*REQUESTS*
- 1) From the excerpt on biomass briquettes, write out the part that opens with the words containing "Briquetting biomass and" and closes with "values and cleanliness.".
- 2) Answer these questions using the excerpt on biomass briquettes:
(a) What does the densification of biomass turn industrial and agricultural wastes into?
(b) What property of agricultural wastes makes them difficult to handle, transport and store?
(c) What is the range of compressive density given for briquettes?

*EXCERPT PROVIDED*

One potential source of renewable energy is the densification of biomass, which turns industrial and agricultural wastes into smokeless solid fuels. One major contributing element to Nigeria's fuel wood dilemma is the increase in demand for sustainable alternative energy. Developing nations like Nigeria must quickly make the switch to a sustainable energy system4,20.
Biomass can be briquettes with or without the addition of an adhesive.The low density of agricultural wastes makes them difficult to handle, transport and store, which adds to their drawbacks as a biomass fuel.
Briquetting biomass and crop residues has several benefits, including increased bulk density, decreased moisture content, consistent size and shape for simple handling, storage and burning, as well as improved volumetric calorific values and cleanliness.
The compressive density of briquettes is between 1100 and 1200 kg/m3 and their bulk density is greater than 600-800 kg/m3. In contrast, loose biomass has a bulk density ranging between 40 and 100 kg/m3 for agricultural straws and grasses and 150-200 kg/m3 for woody biomass21-25. Transportation expenses may be lowered by densifying biomass products26,27.

*DATA SHOWN*
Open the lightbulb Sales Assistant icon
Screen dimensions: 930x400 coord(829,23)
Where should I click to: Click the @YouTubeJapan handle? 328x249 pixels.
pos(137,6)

*TASK-BY-TASK SOLUTIONS*
- 1)
Briquetting biomass and crop residues has several benefits, including increased bulk density, decreased moisture content, consistent size and shape for simple handling, storage and burning, as well as improved volumetric calorific values and cleanliness.

- 2)
(a) Smokeless solid fuels.
(b) Their low density.
(c) Between 1100 and 1200 kg/m3.